*Extracted text*:
Begin

# Shady Hallows Progress 08



## ShadyHallows (Jun 14, 2006)

Setup has really gotten underway, heres the status as of right now:
*Graveyard: 95% done
Trail: 80% done
Haunted House: 10% done*
What's not done should get pretty much finished this weekend and into the next week, we open the 24th and go through the 25th, then obviously Halloween. Heres a couple pics (for those of you who remember what it was like a couple years ago I've re-done all the tombstones and it really looks pretty nice this year so far) Anyways enough rambling:


----------



## RAWR (Apr 4, 2008)

Looks Cool. I like it because it has a traditional feel with the lighting and the tombstones. Like what you'd see in the movies where the kids are trick o treating. This would be there.


----------



## turtle2778 (Jul 9, 2006)

No more pictures showing, HELP!!


----------



## ShadyHallows (Jun 14, 2006)

Bump; pictures are back up.


----------



## beelce (Jul 21, 2007)

looks really good


----------



## Lilly (Jun 13, 2006)

looks good shady..
nice pillars too


----------



## Aelwyn (Jul 7, 2008)

Looks great!


----------



## Bloodhound (Oct 16, 2007)

Wow! nice pillars. I have got to make a pair for next year.


----------

End

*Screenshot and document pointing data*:
Begin

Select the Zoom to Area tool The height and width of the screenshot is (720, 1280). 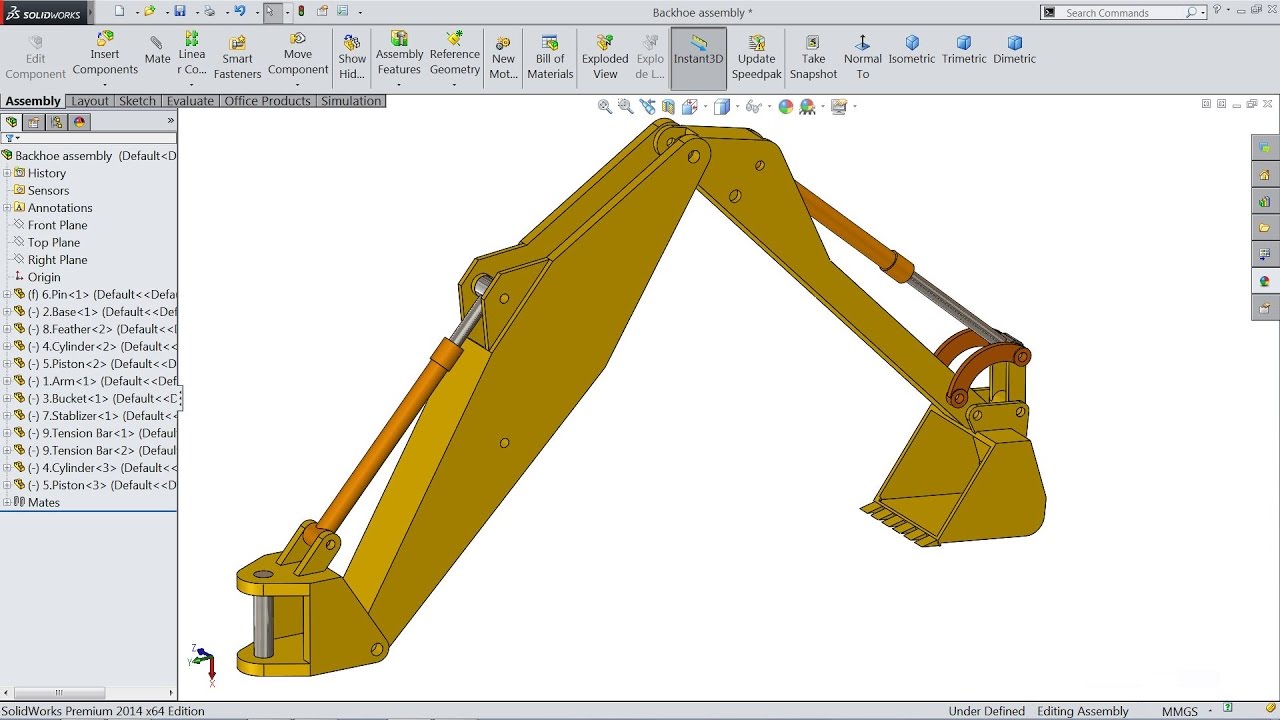pyautogui.click(x=625, y=106)
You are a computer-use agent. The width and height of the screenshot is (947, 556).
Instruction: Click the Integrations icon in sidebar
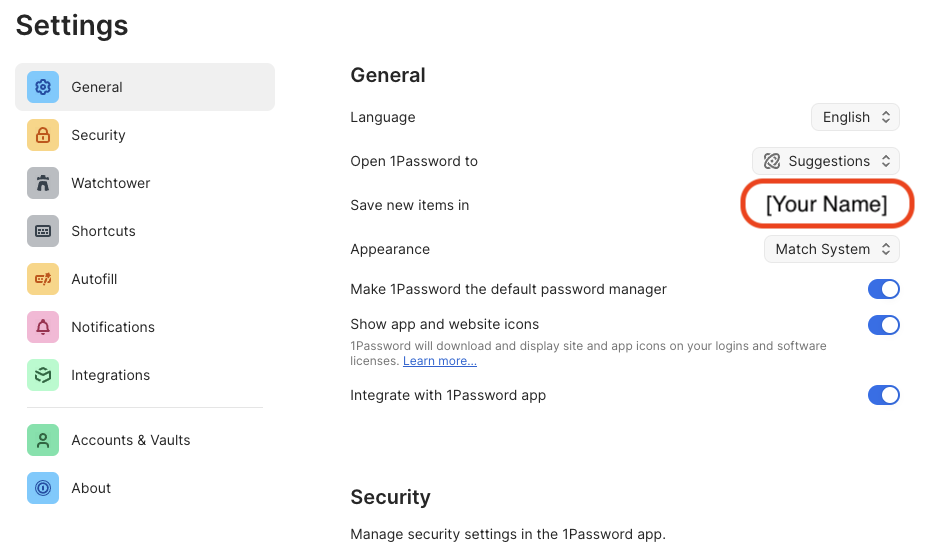[43, 375]
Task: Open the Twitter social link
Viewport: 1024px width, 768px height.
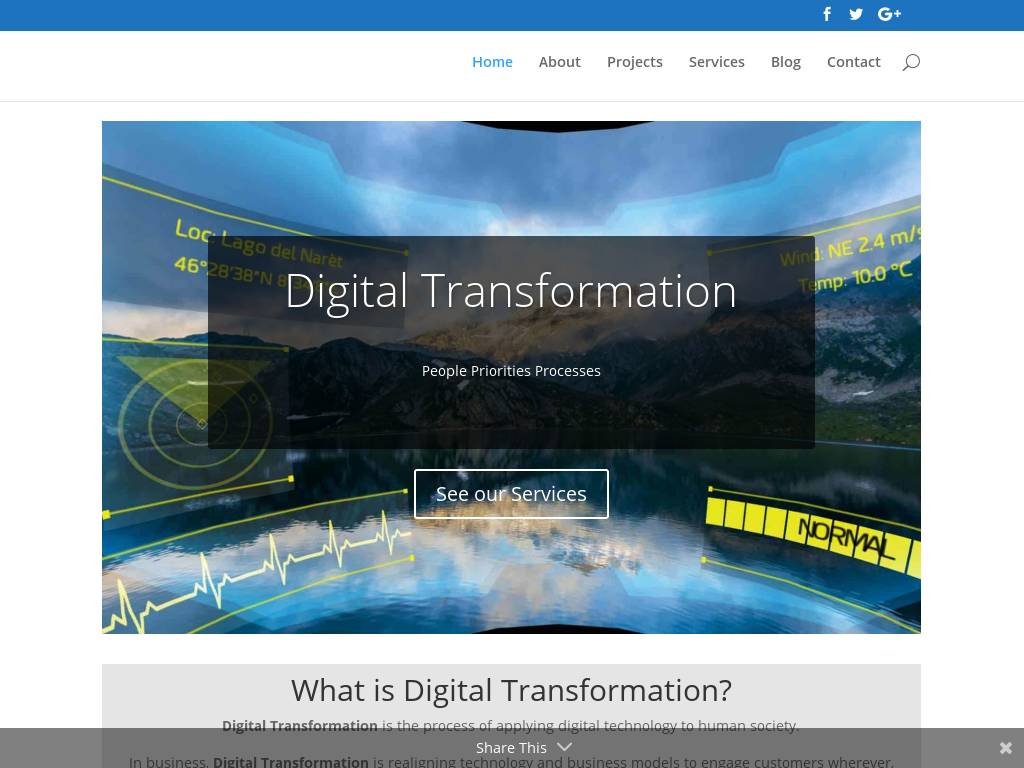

End

*Your task*:
From the Shady Hallows setup thread, pull out the passage that runs from "Looks Cool. I" up to and including "(Jul 9, 2006)", word for word.

*Answer to the exercise*:
Looks Cool. I like it because it has a traditional feel with the lighting and the tombstones. Like what you'd see in the movies where the kids are trick o treating. This would be there.


----------



## turtle2778 (Jul 9, 2006)